Démocraties enlisées
Brutalement réapparu en 2016 avec la campagne du Brexit et la montée en puissance de Donald Trump, le risque politique domine désormais les marchés. Mais il est en train de changer de nature. Il y a quelques mois encore, le risque d’affrontement en deux Etats était le plus pressant : entre la Chine et les Etats-Unis sur le commerce par exemple, voire entre Washington et la Corée du Nord, pouvant déboucher sur un accident nucléaire. Aujourd’hui, si ces risques restent bien présents, ils le cèdent progressivement en importance à un risque qui menace les grandes démocraties du monde : la paralysie de leurs institutions.

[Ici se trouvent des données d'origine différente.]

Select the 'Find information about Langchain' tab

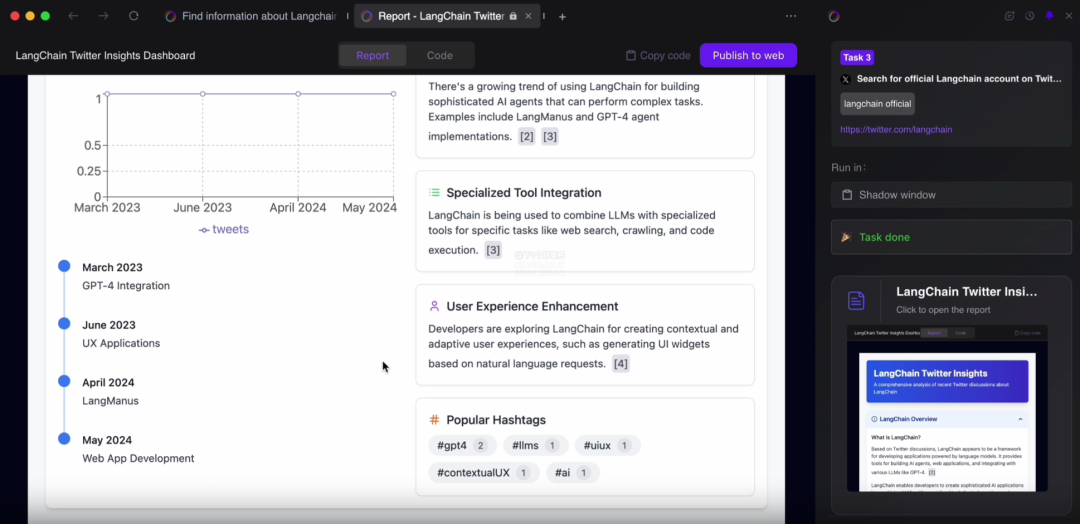[250, 16]
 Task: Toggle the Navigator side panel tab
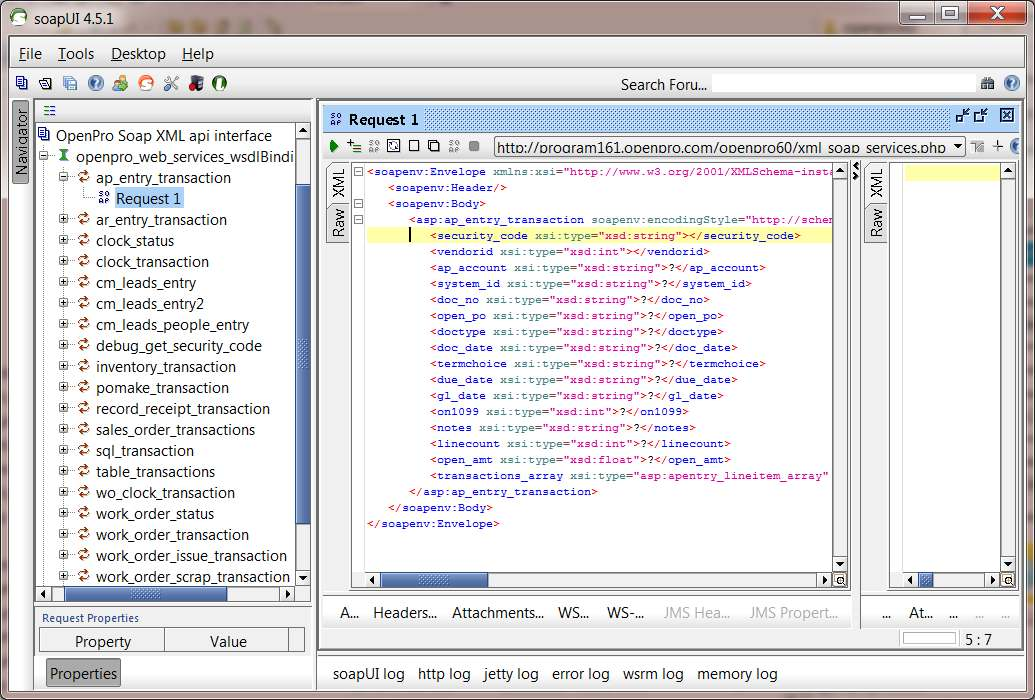21,140
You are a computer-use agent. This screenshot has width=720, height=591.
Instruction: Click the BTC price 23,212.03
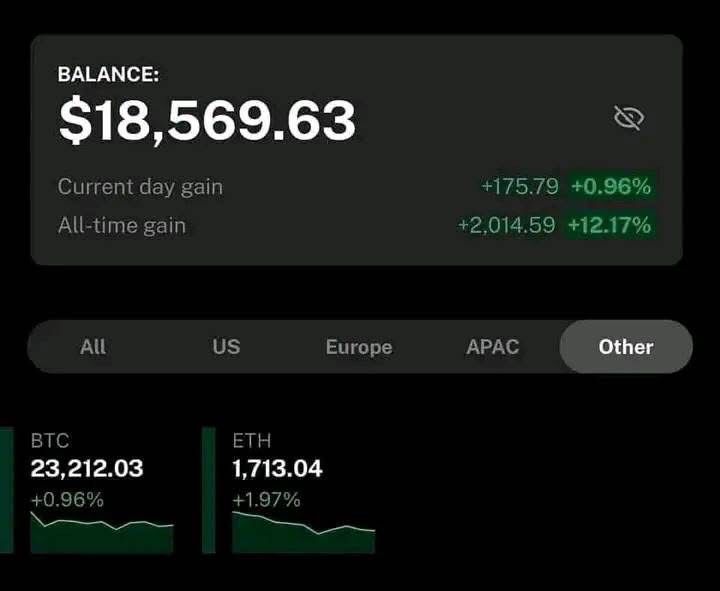click(x=87, y=468)
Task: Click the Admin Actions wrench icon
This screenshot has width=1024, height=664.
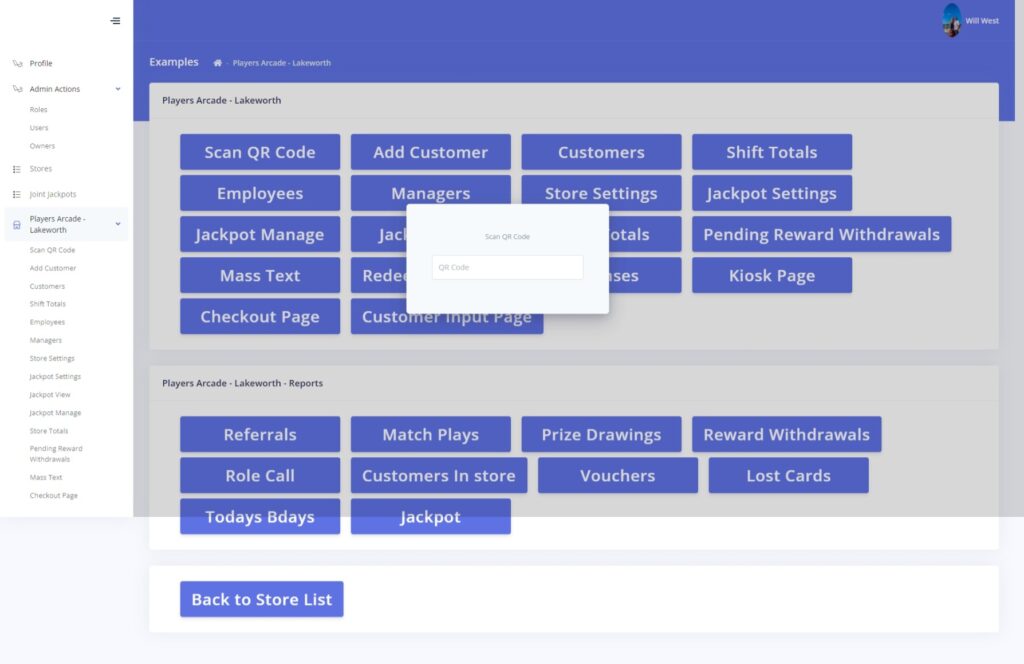Action: pos(17,88)
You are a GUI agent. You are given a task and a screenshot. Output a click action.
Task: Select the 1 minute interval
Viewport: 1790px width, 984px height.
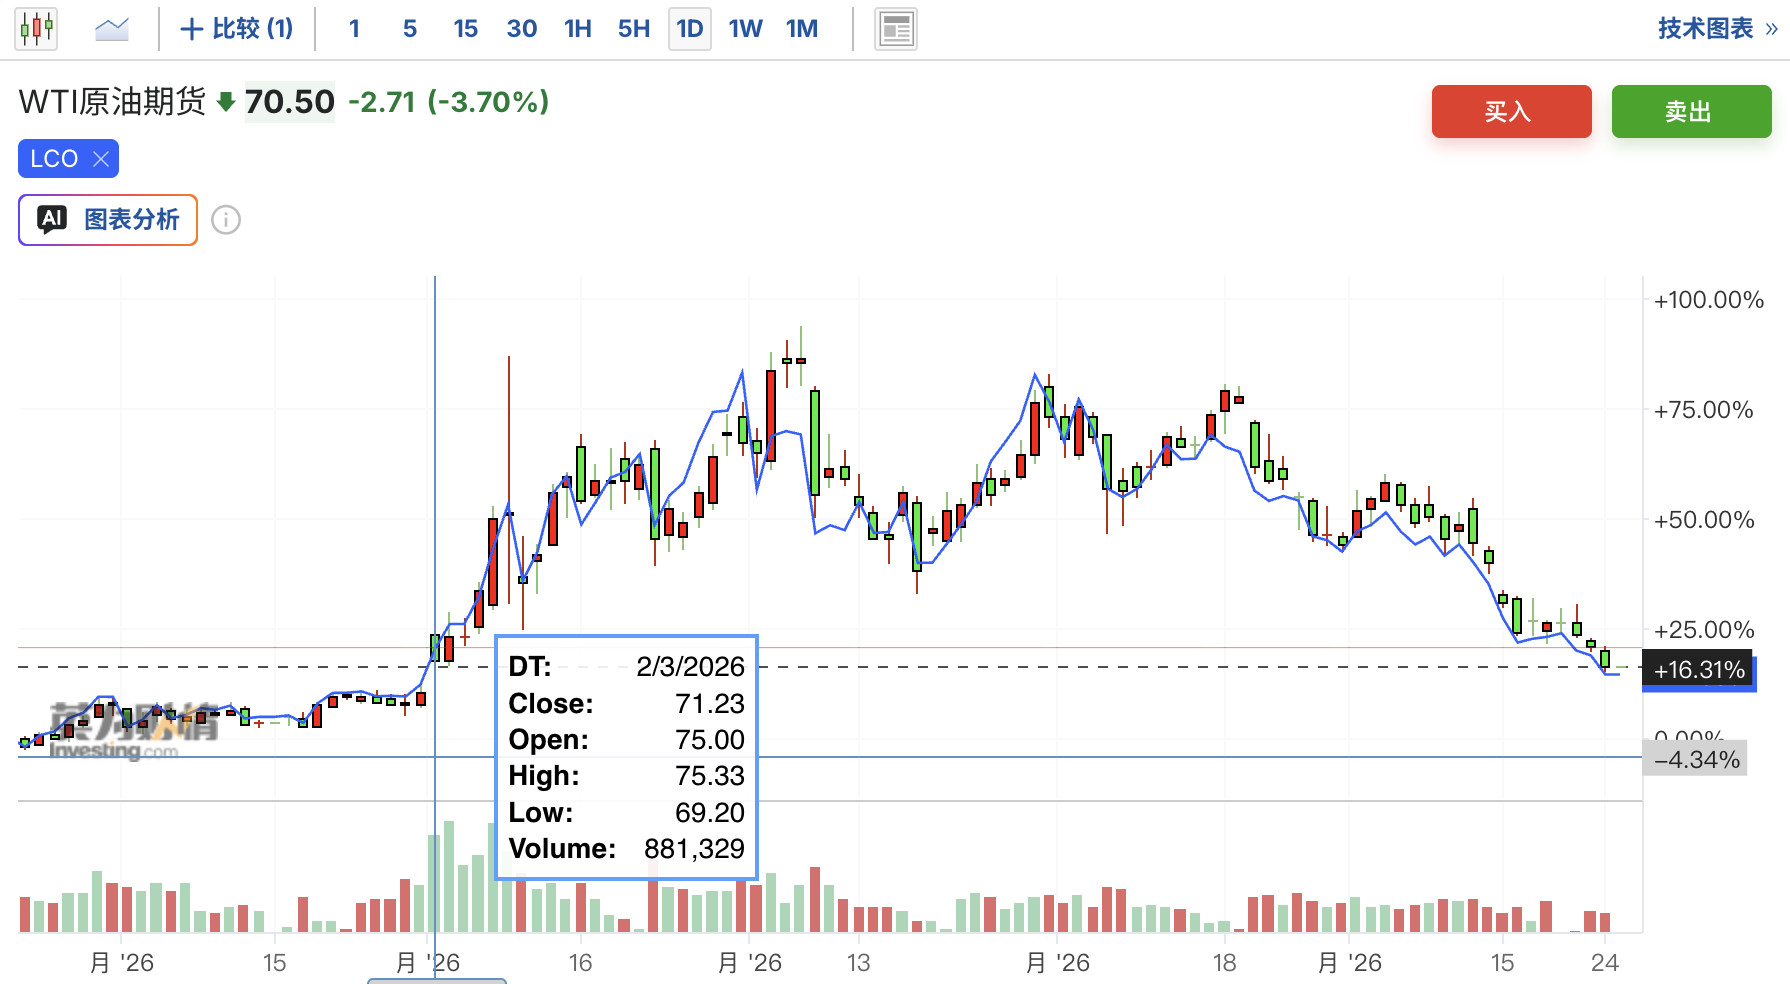[x=354, y=29]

Les trois « démocraties-mères », celles dont toutes les autres démocraties nées après elles se sont peu ou prou inspirées, connaissent, en même temps, le même phénomène : les Etats-Unis sont enfermés dans un shutdown d’une longueur inégalée dans l’Histoire, sans qu’une issue soit pour l’instant en vue ; le Royaume-Uni se trouve lui aussi bloqué dans sa marche vers le Brexit, qui a rouvert une bataille qu’on avait plus vue depuis des décennies entre Downing Street et le Parlement pour l’ultime contrôle du mouvement. Elle n’est toujours pas tranchée non plus. Quant à la France, dernière venue à la vie démocratique au sortir de sa lutte contre l’absolutisme, elle connaît à son tour un blocage qui oblige l’exécutif à recourir à un « grand débat » inédit, par-dessus la tête de ses parlementaires, pour surmonter l’épreuve des « gilets jaunes ». Chacun de ces systèmes politiques s’est enrayé au terme d’un processus propre, extérieur à la logique parlementaire traditionnelle : via un référendum en Grande-Bretagne, au rebours de la tradition nationale, par une bronca populaire plus classique en France, et par le biais d’une incroyable bataille médiatique aux Etats-Unis, où le Président entend imposer sa volonté à coups de tweets vengeurs destinés au Congrès comme à la Justice. Dans les trois cas, des mouvements qui ont pris corps dans des parties de l’électorat qui, se sentant exclues des bénéficiaires de la mondialisation, ont évolué vers un conflit entre l’exécutif et le législatif, ce dernier ne voulant rien abdiquer de ses pouvoirs à Washington et à Londres, ou se trouvant dangereusement court-circuitée comme en France.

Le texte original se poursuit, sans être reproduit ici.